▶ [Task prompt] Locate every line in the items below that contains the word "This", and copy each of those lines in full.
>>>
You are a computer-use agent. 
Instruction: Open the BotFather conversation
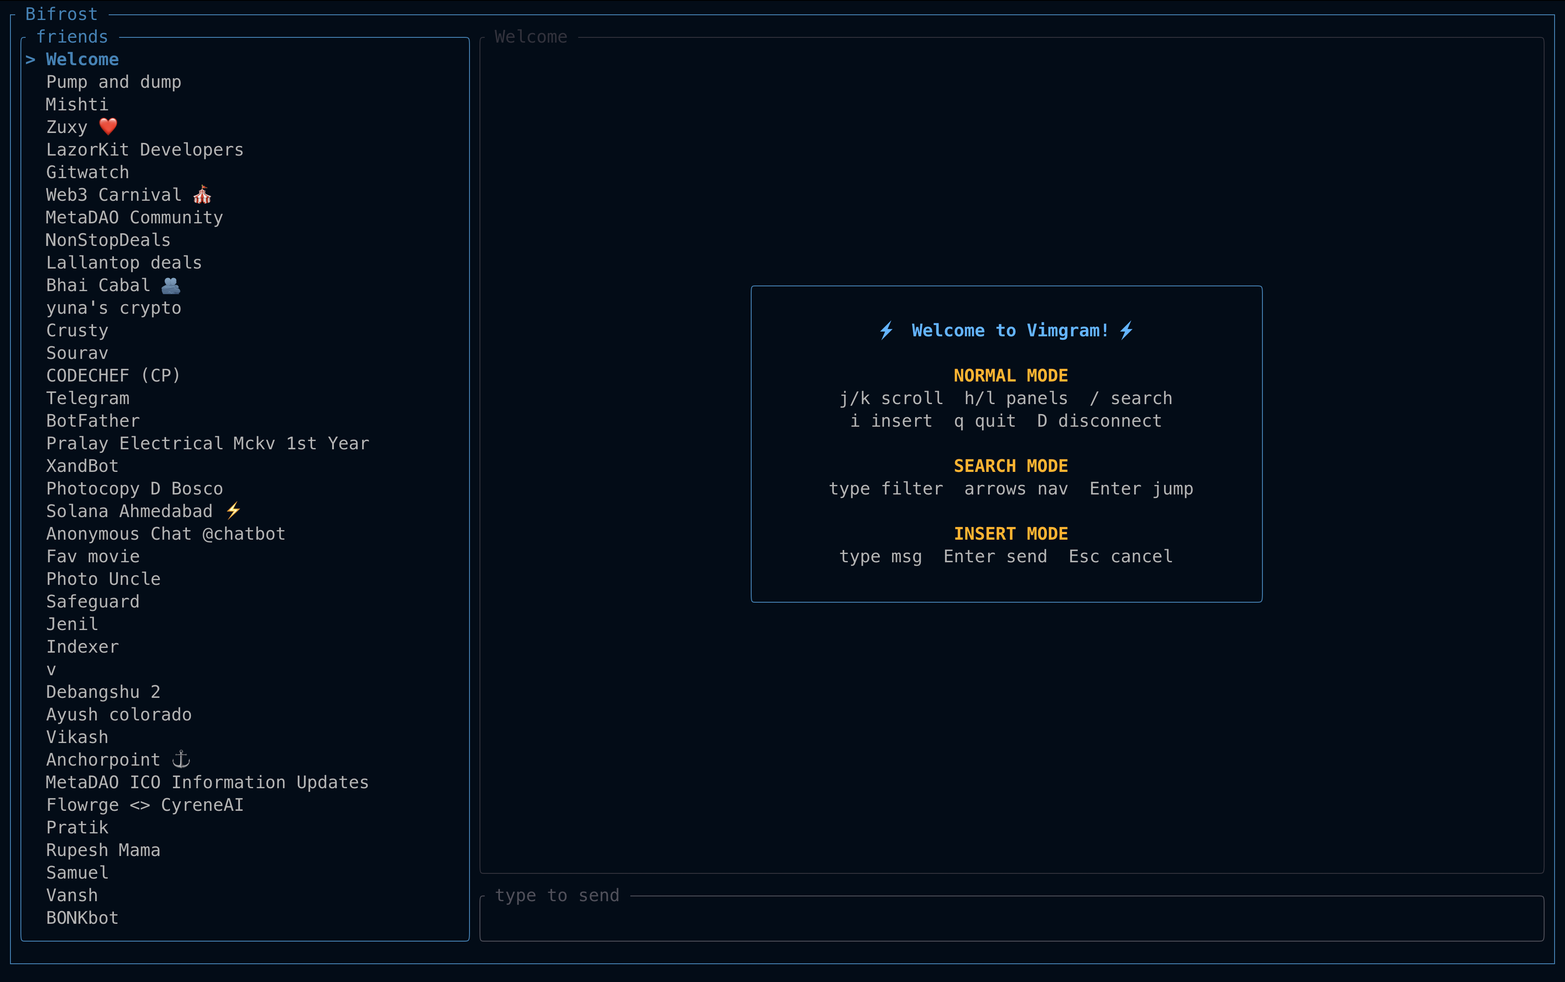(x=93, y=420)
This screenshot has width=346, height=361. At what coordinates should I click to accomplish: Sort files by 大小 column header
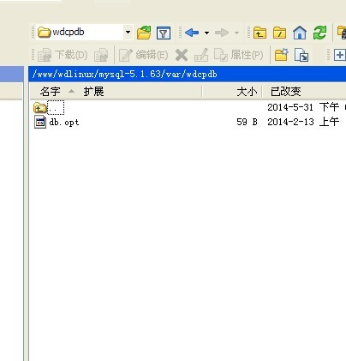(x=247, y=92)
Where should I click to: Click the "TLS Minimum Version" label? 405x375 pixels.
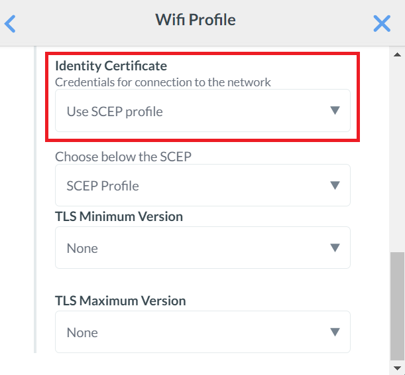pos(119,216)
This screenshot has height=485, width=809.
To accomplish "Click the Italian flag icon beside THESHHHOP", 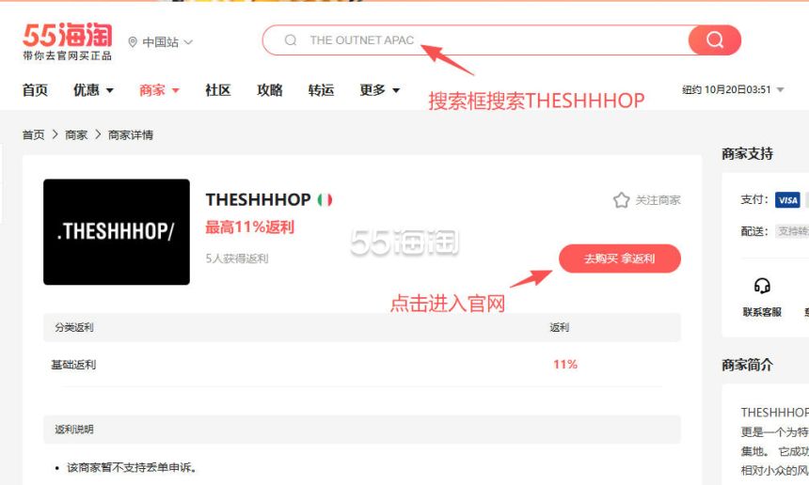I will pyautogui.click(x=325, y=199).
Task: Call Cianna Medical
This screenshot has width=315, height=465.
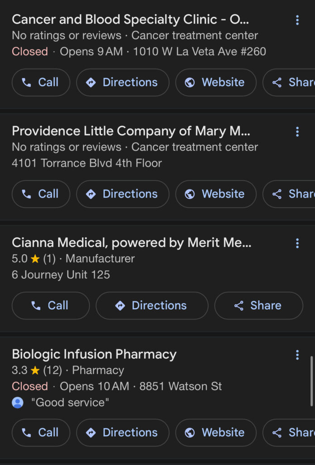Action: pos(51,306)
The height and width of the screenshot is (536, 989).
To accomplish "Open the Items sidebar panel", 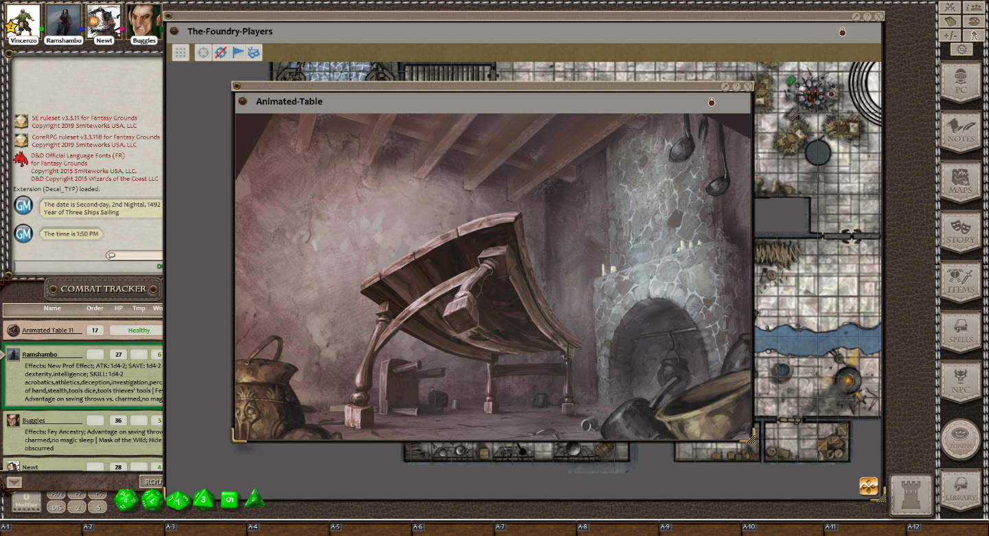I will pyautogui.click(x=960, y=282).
<<<
▶ [Complete answer]
This screenshot has width=346, height=361. At what coordinates should I click to accomplish: Sort files by 大小 column header
This screenshot has height=485, width=809.
This screenshot has width=315, height=465.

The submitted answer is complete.